Sophie is my little miracle, she is truly my inspiration. Sophie has begun to leave me baffled in so many aspects of her development, it’s awesome!!!! A lot of those milestones we were told she would never reach she has already surpassed, we are so thankful for those amazing moments.
Sophie began to imitate the word “mom” several months ago, it was huge! There was a time when I thought I would never get the opportunity to experience these moments but as I have learned what we think about our lives and God has planned for us can be completely different.
For months when Sophie was asked to say momma she would, it would take the persistent request from me or a single request from Emily her big sister but she would comply. It was awesome to hear her vocalize a word, any word but especially “momma” even though it was prompted.
It was about three days ago, I walked in from a long day away from her and to my surprise Sophie ran to me with her arms up in the air and as soon as I embraced her and picked her up she said “mamma”. IT WAS AMAZING!!!!!!!!
I could not believe that she finally got it, I am “momma”. I could not help but allow the tears to flow, how could I not. These are the moments we live for, those unexpected moments more powerful than any we thought possible and more poweful that we could have ever imagined.
She called me “momma”!!!!
These are the moments God speaks to me, he tells me he loves me and hears all my prayers without saying a word. He knows what my soul longs for to elevate me to that place of inner peace and love and he gives me just that. HE IS AWESOME!!

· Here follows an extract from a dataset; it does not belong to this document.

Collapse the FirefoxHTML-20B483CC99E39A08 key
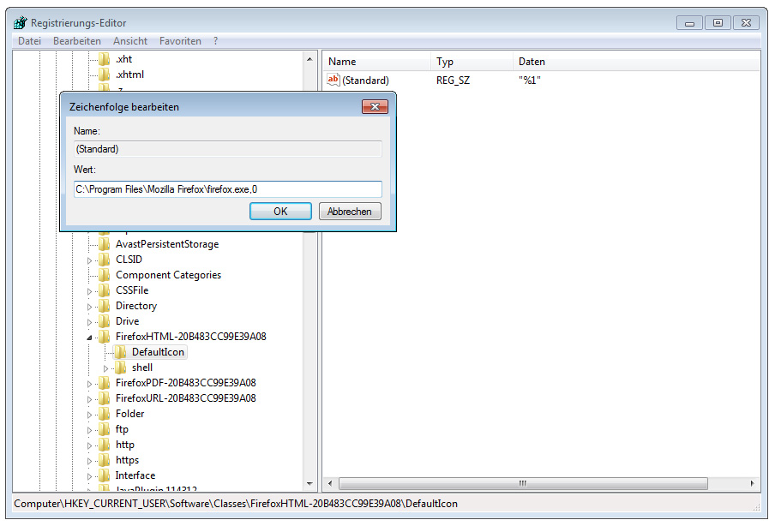This screenshot has width=775, height=526. [x=90, y=338]
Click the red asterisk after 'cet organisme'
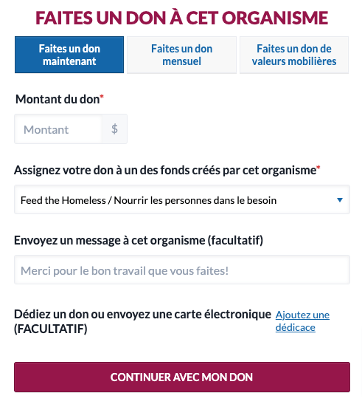Screen dimensions: 362x407 (x=319, y=168)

Some may not understand the power of a single word, a single word can change your soul. A single word can change your faith, a single word can be that miracle you’ve spent your life waiting for. And, if that word and the association of that is against all the odds that were given what is left but a pure miracle.
Something I have never shared about Sophie is that she has Periventricular Leukomalicia. Periventricular Leukomalicia, is a brain injury that affects infants. It’s a condition that involves death of small areas of the brain tissue around fluid filled areas called ventricles. The damage creates holes in the brain, “Leuko” this refers to the brains white matter and “periventricular” refers to the area around the ventricles. PVL in much more common in premature infants than full term infant; since Sophie was born at 37 weeks but was 32 weeks neuroloigically she was considered a preemie at birth. There is still no clue as to why or how this happened to Sophie as I had no physical injuries while she was in utero, they can only suspect that it could be from a traumatic birth.
If I begin to dig deep into Sophie’s journey it becomes to unbearable for me, it helps me realize I am not yet where I truly want to be. Her journey still hurts, more than any pain I have ever endured in this life. It is as present as the day she took her first breath, and through it all I am so grateful for that first breath. But, it is there. That lingering heaviness, that feeling that something is not right.
Sophie’s existence is a miracle, her doctors do not understand how she is still alive. But. she is!
I must keep going, I must continue to move forward. These amazing moments are the ones that help keep me going, the ones that help me move past the fear that can easily over power me. Through it all there is hope and that will never end, how could it.?
She said momma, she ran to me with her arms ready to embrace me; she looked into my eyes and said “momma”, she knew who I was, she wanted me and made sure I knew it. She said it, her first real “mamma”.
Despite ALL the complications, despite the grim diagnosis’ Sophie wants me to know she is there, learning everyday and becoming the person she was meant to be. Only because that is who she was meant to be without the diagnosis’s, the disabilities and the limitations. This was who God intended her to be and that is enough.